The Saenuri and Democratic parties have been squabbling for months over claims that President Roh Moo-hyun disavowed the Northern Limit Line, the de facto western maritime border, during his 2007 summit meeting with then-North Korean leader Kim Jong-il. Four days ago, the parties concluded that the original transcript from the talks is not at the National Archives of Korea.
Ruling party officials filed a complaint with the prosecution on Thursday, asking it find out whether the documents were destroyed by the Roh administration. The ruling party didn’t name any individuals in its complaint, but the obvious targets include Moon Jae-in, Roh’s former chief of staff and the failed DP candidate in last year’s presidential election, as well as Kim Man-bok, the ex-chief of the National Intelligence Service.

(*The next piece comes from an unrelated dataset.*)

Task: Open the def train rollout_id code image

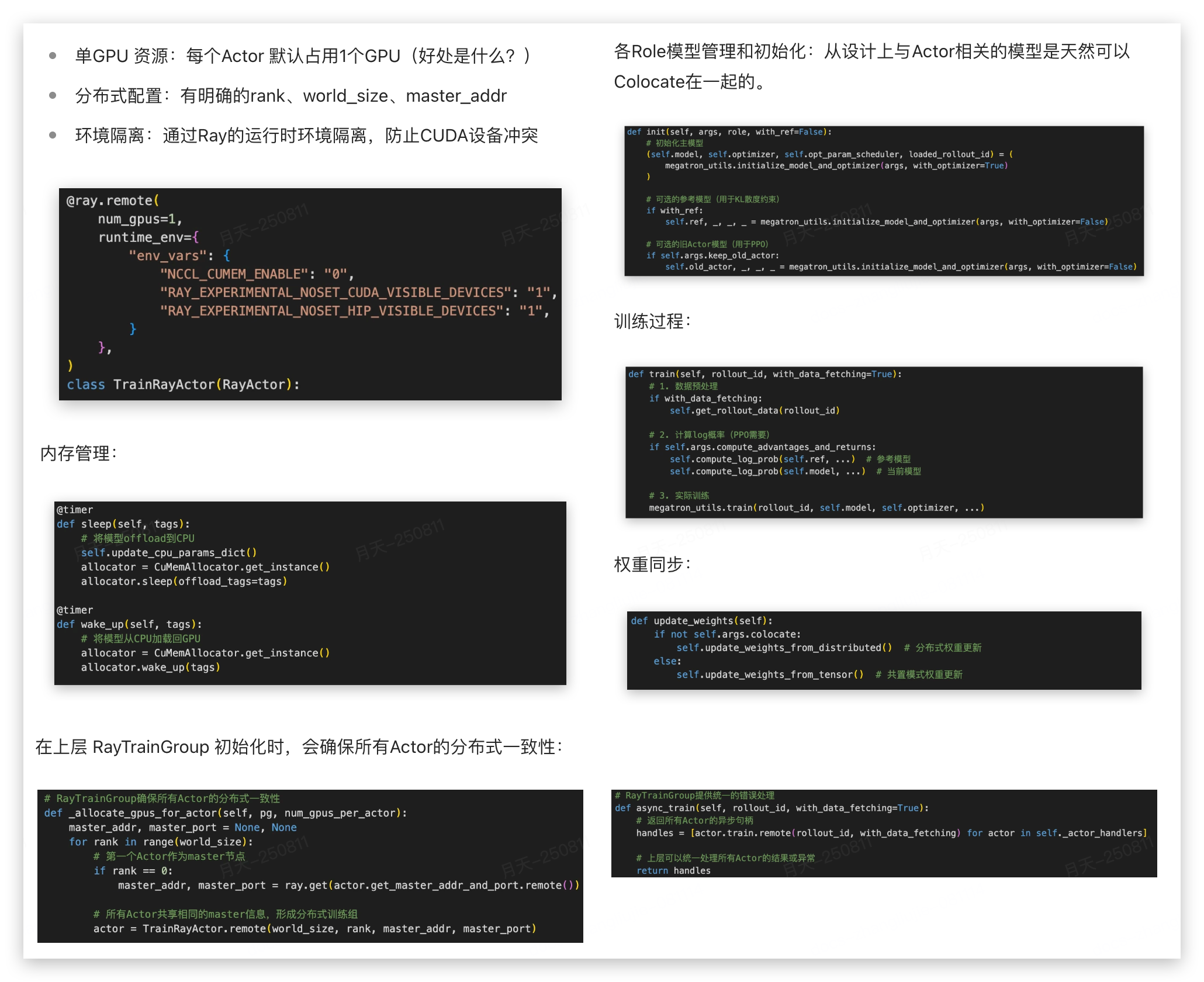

While prosecutors geared up their probe, DP leaders including Chairman Kim Han-gil proposed that the NLL argument be permanently dropped as they visited the Pyeongtaek Naval Base to commemorate the 60th anniversary of the 1950-53 Korean War armistice.
“The nation doesn’t want the two parties battling over the NLL issue anymore,” DP Floor Leader Jun Byung-hun said in a press conference held at the base. “We should stop arguing over the NLL issue and also should promise to secure the NLL as we have been all this time.”
The ruling party released a similar statement. Floor Leader Choi Kyung-hwan held a press conference at the National Assembly and said that the party will stop the political clashes over the issue and get back to work stabilizing the economy.
“The reason we filed a complaint to the prosecution was because preserving such confidential transcripts is an important duty for the government,” Choi said. “We will await the result of the prosecution’s investigation to see who must account for the transcript’s disappearance.”